Крашевский умолк и передернулся так, что кости хрустнули. Мартынь хотел было помочь ему, да так не сообразил, с какой стороны прикоснуться к этому скелету.

— Замерзли вы, пан Крашевский. Разве ж у вас одежды потеплее нет? Погода-то вон все холодает.

— На то и осень, чтобы холодало. Мне это ничего, в двух шубах я так же мерзну, льдину еще никто не согрел.

Он зловеще рассмеялся и еще раз повторил свою шутку о льдине. У Мартыня стало совсем скверно на душе. Но вскоре Крашевский оправился:

— У Холодкевича и мягкие туфли, и теплая комната, а думается мне, что мерзнет он теперь еще больше — у каждого своя невзгода, что ж тут поделаешь. А ты заметил, что он тебя величает вожаком и все вроде этого.

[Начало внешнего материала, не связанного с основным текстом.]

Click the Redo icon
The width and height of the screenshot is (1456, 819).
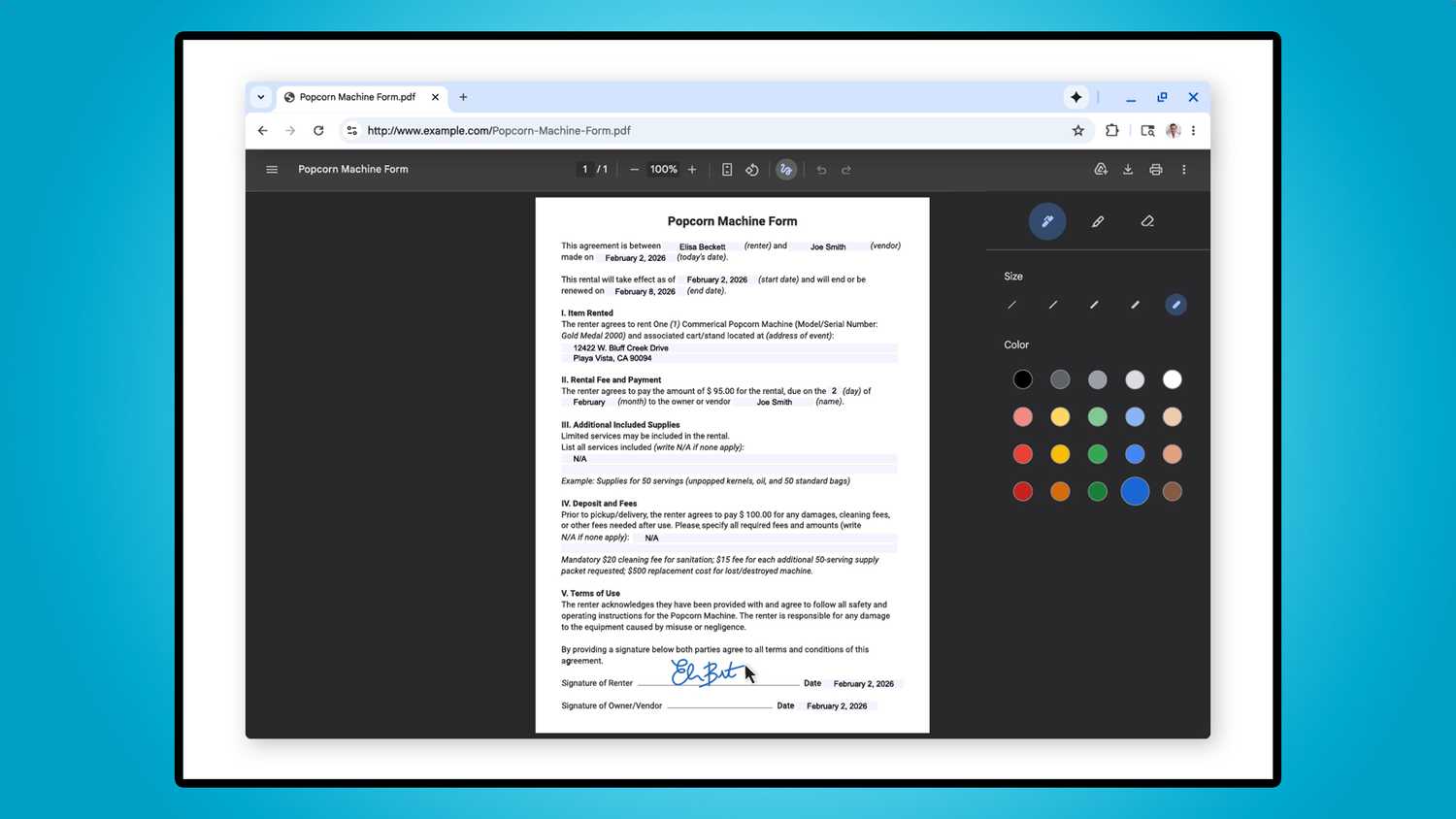(x=846, y=169)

Не очень-то он тебя жалует.

— Какое там, я уж весь вечер чую. Над походом нашим все этак, с подковыркой… хоть убей, не пойму, отчего, за что?

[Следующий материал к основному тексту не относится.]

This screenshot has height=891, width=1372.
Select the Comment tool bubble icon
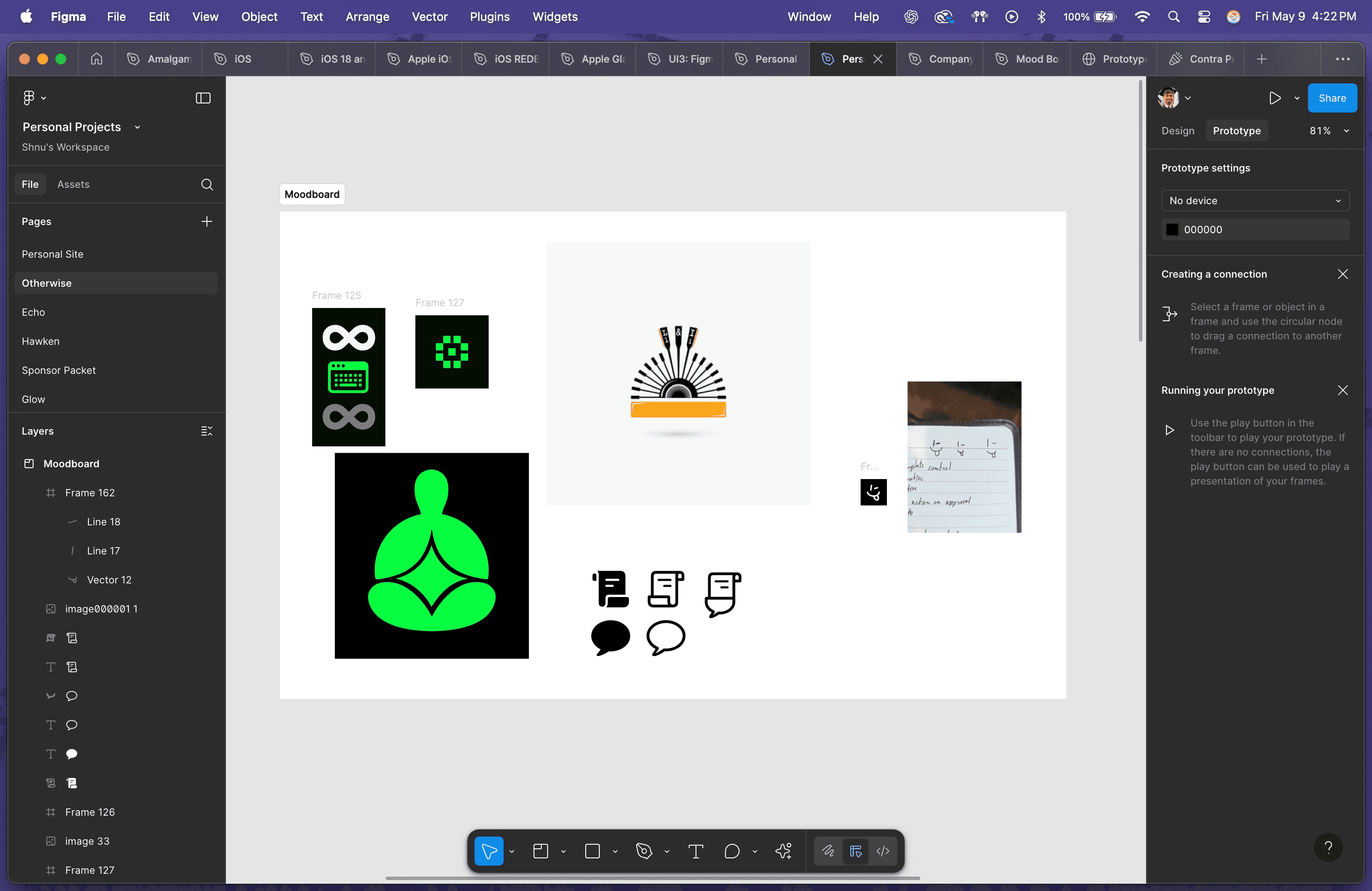(731, 851)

— За что — этого я точно сказать не берусь, хотя и знаю Холодкевича немного лучше, чем ты. Мне вот что приходит на ум — уж не боится ли он вас?

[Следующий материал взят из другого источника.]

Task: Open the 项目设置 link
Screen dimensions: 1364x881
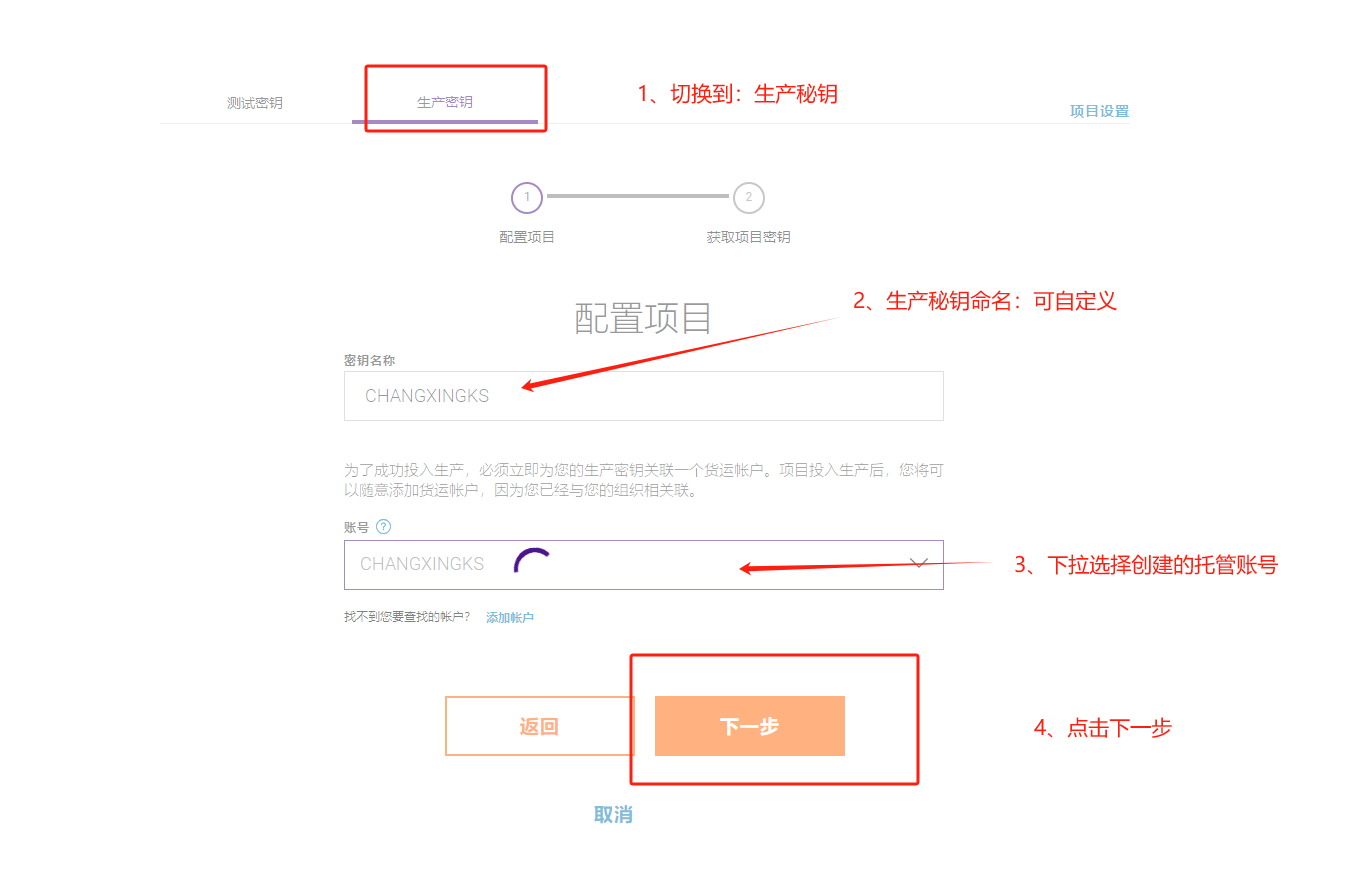Action: click(1098, 111)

— Нас! Да это ж смех один! Чего ему бояться?

— А вот этих ваших мушкетов и воинского навыка. Слышал я, как он обмолвился Беркису, не следует ли сразу же отобрать оружие. Конечно, сейчас он знает, что пока ему ничто не грозит, умом и хитростью издавна умел с обеими волостями ладить. А только барская опаска не дает ему покоя, времена нынче такие — ни за что ручаться нельзя. Все лето разные диковинные слухи доносятся. Из видземских мужиков последние соки выжимают, беженцы страсти рассказывают, по имениям шепчутся и гадают, что будет. Шведский король гоняется за польским королем по Польше и Саксонии, где-то неподалеку русский царь с войском. Чем все это кончится, никто не знает. Вот народ и начал прислушиваться и ждать; что-то есть такое вдали, за лесами, за горами, а может, и в воздухе, кто его знает; что-то шатается, что-то проясняется; во всяком случае земля под ногами колышется, где ж тут спокойно спать, а назавтра так же спокойно идти в господскую ригу. Нет-нет, да и слышишь о беспорядках, а то и о бунтах. Те, кто в леса убежали, выходить оттуда не хотят. Под Кокнесе свои же люди взломали барскую клеть и увезли весь хлеб, в другом месте сожгли господские риги вместе с урожаем. Господа друг к другу ездят, судят и рядят, как быть. К нам в Лиственное что ни день кто-нибудь да приезжает либо в коляске, либо верхом. Холодкевич — поляк, поляки вместе с русскими воюют против шведов — все как в котле варится, а что за варево будет — и не угадать.